Inhibition of the 4-hydroxynonenal-regulated JNK/c-Jun pathway improves bleomycin-induced lung fibrosis

Background: Lipid peroxidation and 4-hydroxynonenal (4-HNE) contribute to oxidative stress-related tissue damage, but their roles in pulmonary fibrosis remain unclear. We examined their involvement in bleomycin-induced pulmonary fibrosis.

Materials and methods: Lung fibrosis model mice were used to assess Collagen deposition, lipid peroxidation markers, and oxidative stress. Ferroptosis inhibitors ferrostatin-1 (Fer-1) and deferoxamine (DFO) were administered to the mice. In vitro, murine lung epithelial (MLE-12) cells were treated with bleomycin, with or without lipid peroxidation inhibitors, and analyzed for oxidative stress and Apoptosis. 4-HNE expression in idiopathic pulmonary fibrosis lung tissues was assessed using immunohistochemistry.
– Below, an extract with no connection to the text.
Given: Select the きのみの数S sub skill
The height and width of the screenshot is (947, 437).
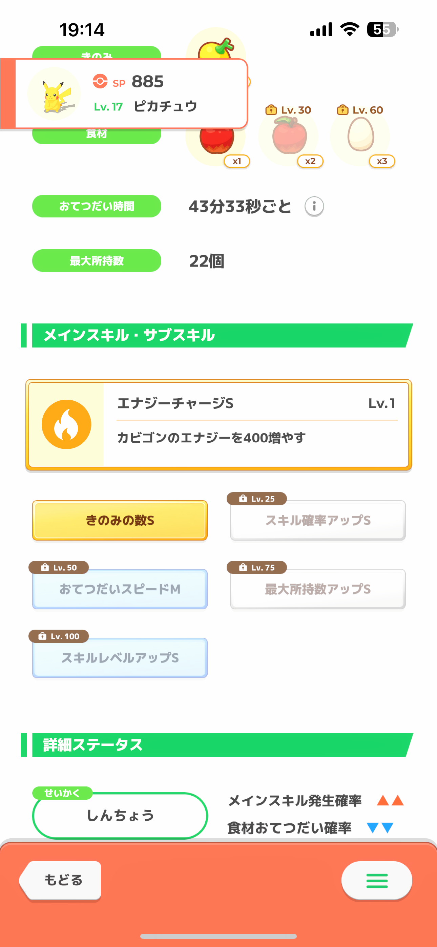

Results: Bleomycin increased deposition of Collagen and levels of 4-HNE and malondialdehyde levels while decreasing the glutathione/glutathione disulfide ratio. Fer-1 and DFO improved pulmonary function, reduced fibrosis, and restored the glutathione/glutathione disulfide ratio. In vitro, lipid peroxidation inhibition suppressed bleomycin-induced cell death and oxidative stress. Direct 4-HNE treatment induced Apoptosis and lipid peroxidation, implicating 4-HNE in epithelial injury. 4-HNE upregulation was linked to increased transforming growth factor-β expression via c-Jun amino-terminal kinase/c-Jun signaling. Fer-1 and DFO mitigated these effects. Human idiopathic pulmonary fibrosis tissues exhibited elevated 4-HNE, correlating with fibrosis severity.

Conclusions: Lipid peroxidation and 4-HNE play key roles in pulmonary fibrosis progression. Their regulation of transforming growth factor-β expression suggests targeting lipid peroxidation as a potential therapeutic strategy.

4-HNE; JNK; TGF-β; lipid peroxidation; pulmonary fibrosis.